**Exercise**. In the data below, restate exactly the lines from the one with "Where should I" to the final line, both included, but not the pictures.

Segment Start: Records provided

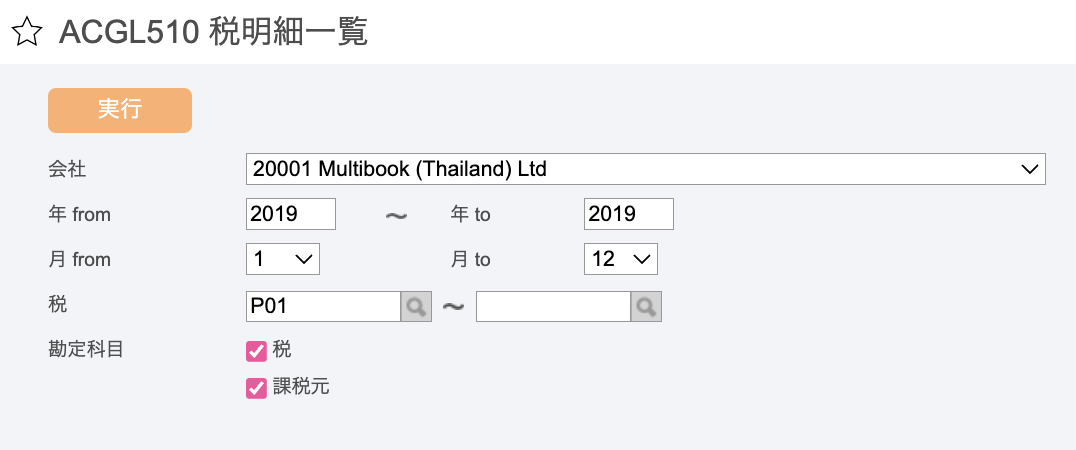Screen dimensions: 1076x450
Task: Uncheck the 税 account checkbox
Action: [x=256, y=351]
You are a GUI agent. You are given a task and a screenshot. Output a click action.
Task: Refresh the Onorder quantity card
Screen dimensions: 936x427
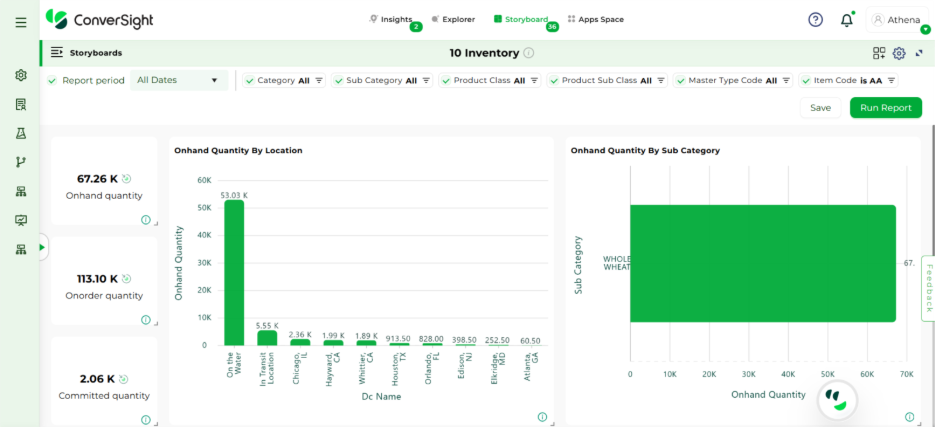(x=127, y=279)
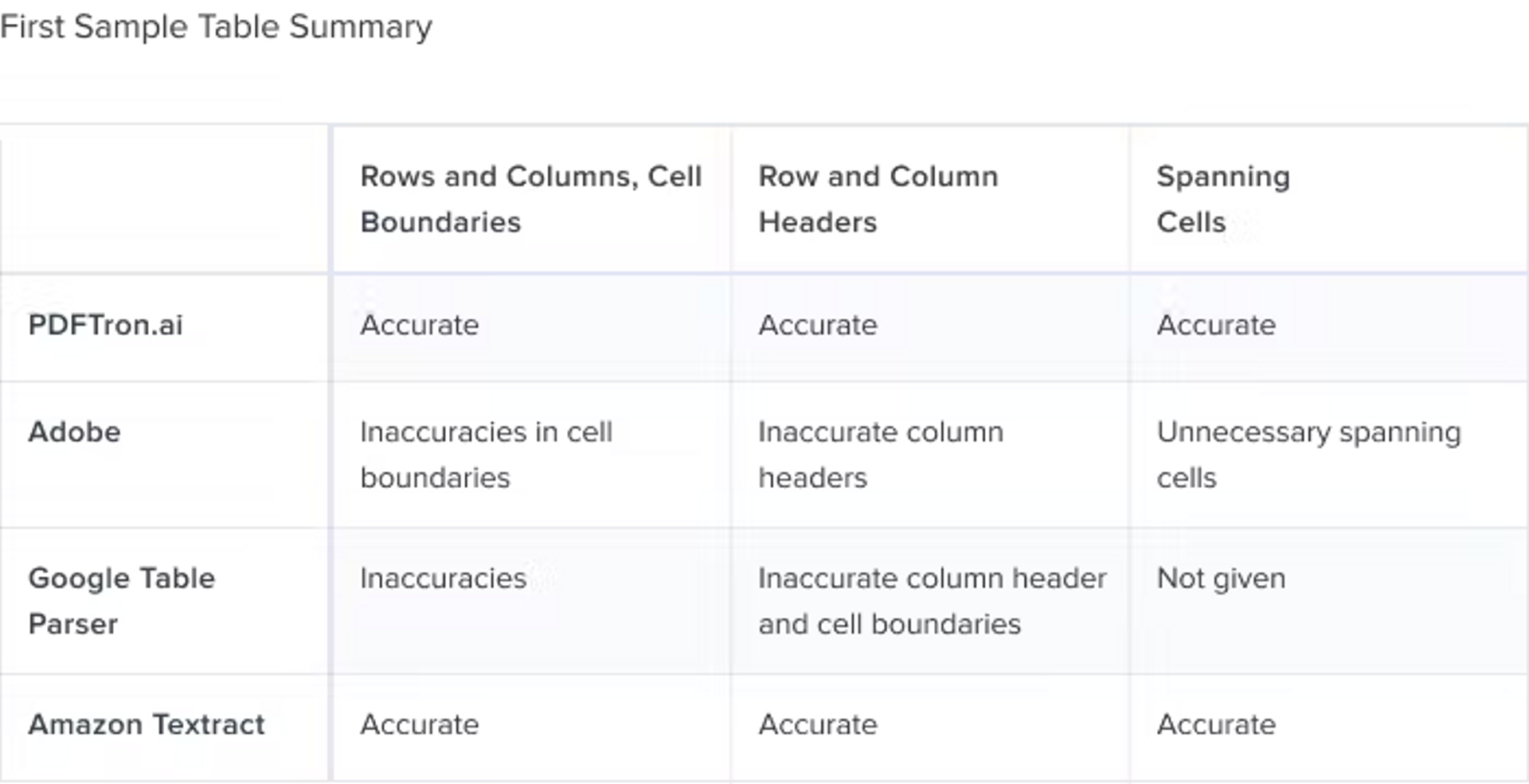Click Amazon Textract's Spanning Cells "Accurate" cell

click(x=1216, y=725)
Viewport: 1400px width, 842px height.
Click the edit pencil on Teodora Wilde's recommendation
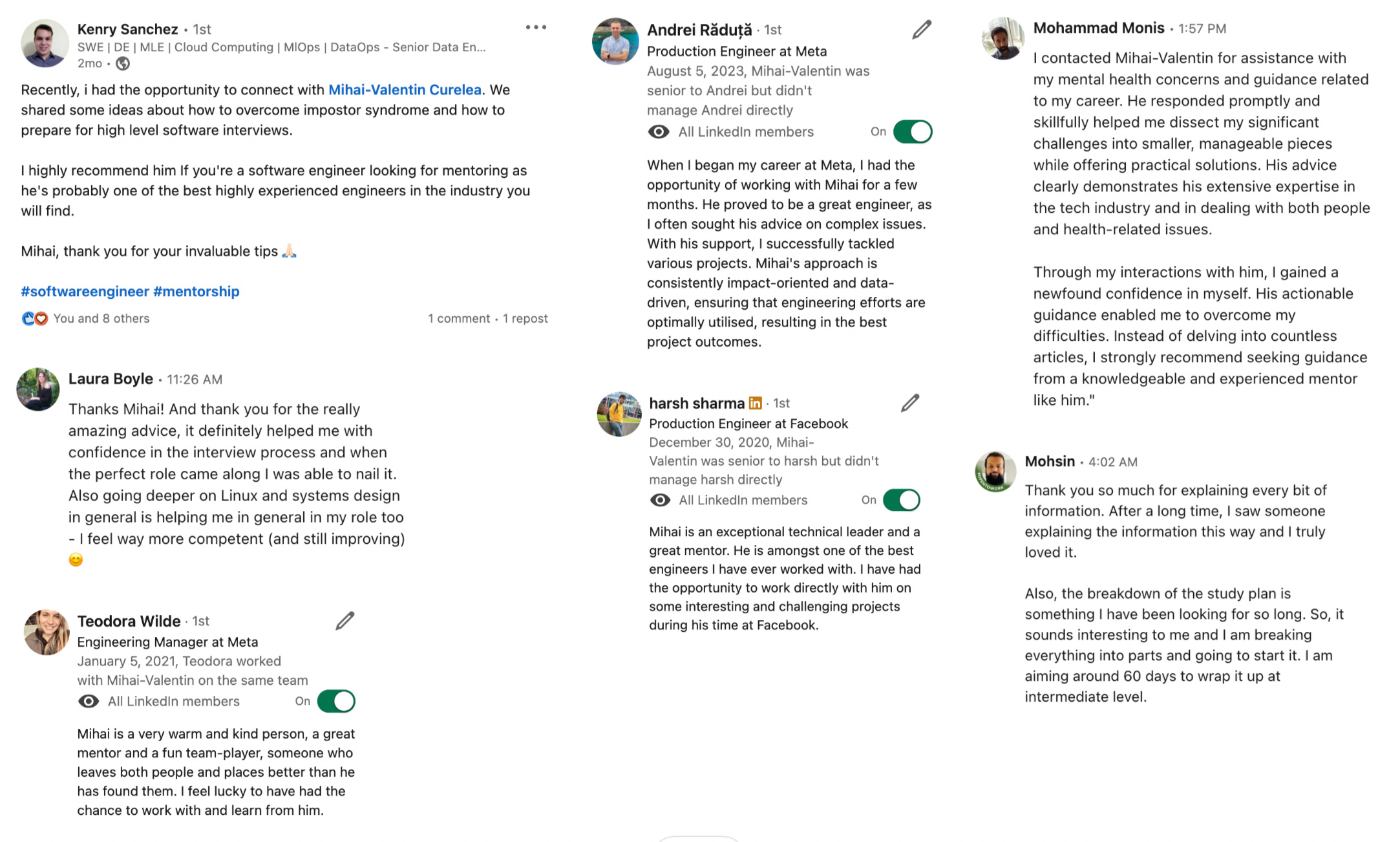click(345, 621)
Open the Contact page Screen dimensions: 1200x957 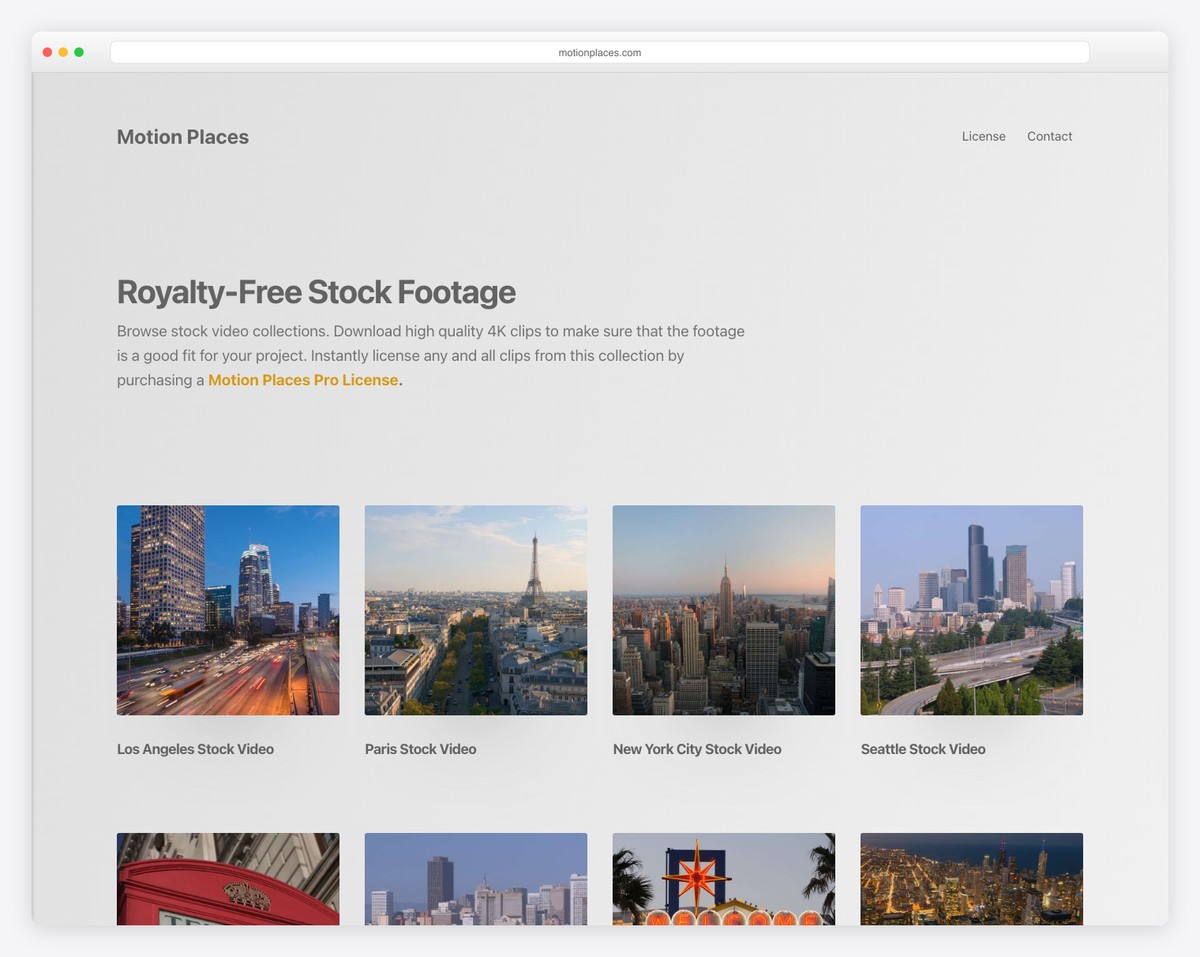1049,136
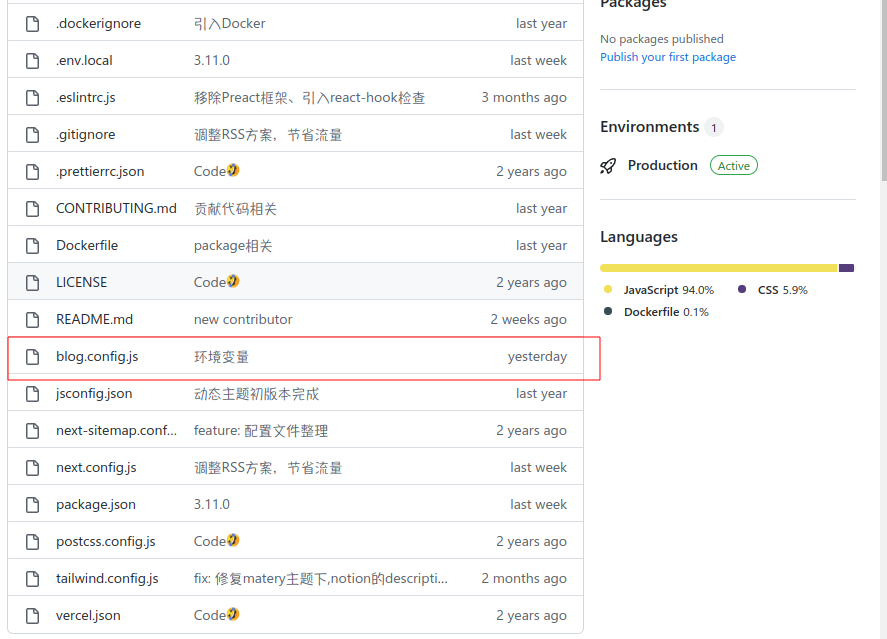Click the new contributor commit message
Image resolution: width=887 pixels, height=639 pixels.
[243, 319]
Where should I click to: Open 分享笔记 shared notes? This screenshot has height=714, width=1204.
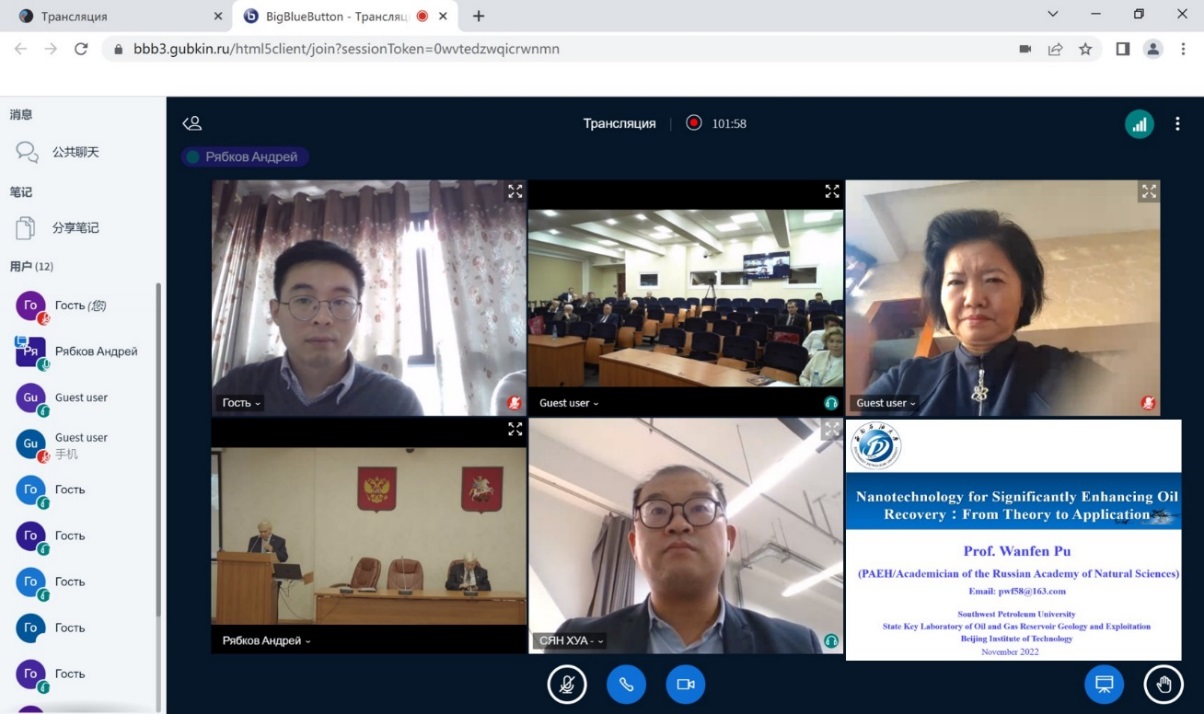click(75, 228)
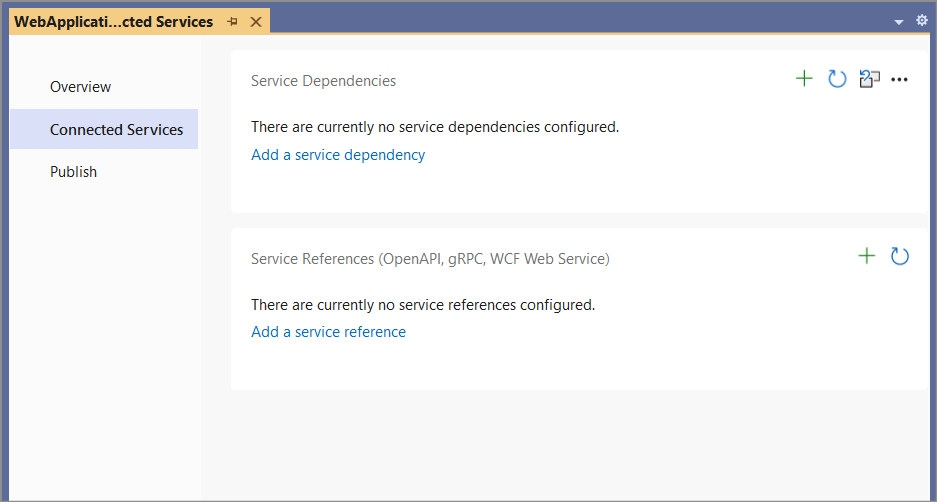The height and width of the screenshot is (502, 937).
Task: Activate the WebApplicati...cted Services tab
Action: (113, 21)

Segment End: Records provided

**Response to the task**.
Where should I click to: Open 分享笔记 shared notes? This screenshot has height=714, width=1204.
click(75, 228)
The height and width of the screenshot is (502, 937).
Task: Activate the WebApplicati...cted Services tab
Action: (113, 21)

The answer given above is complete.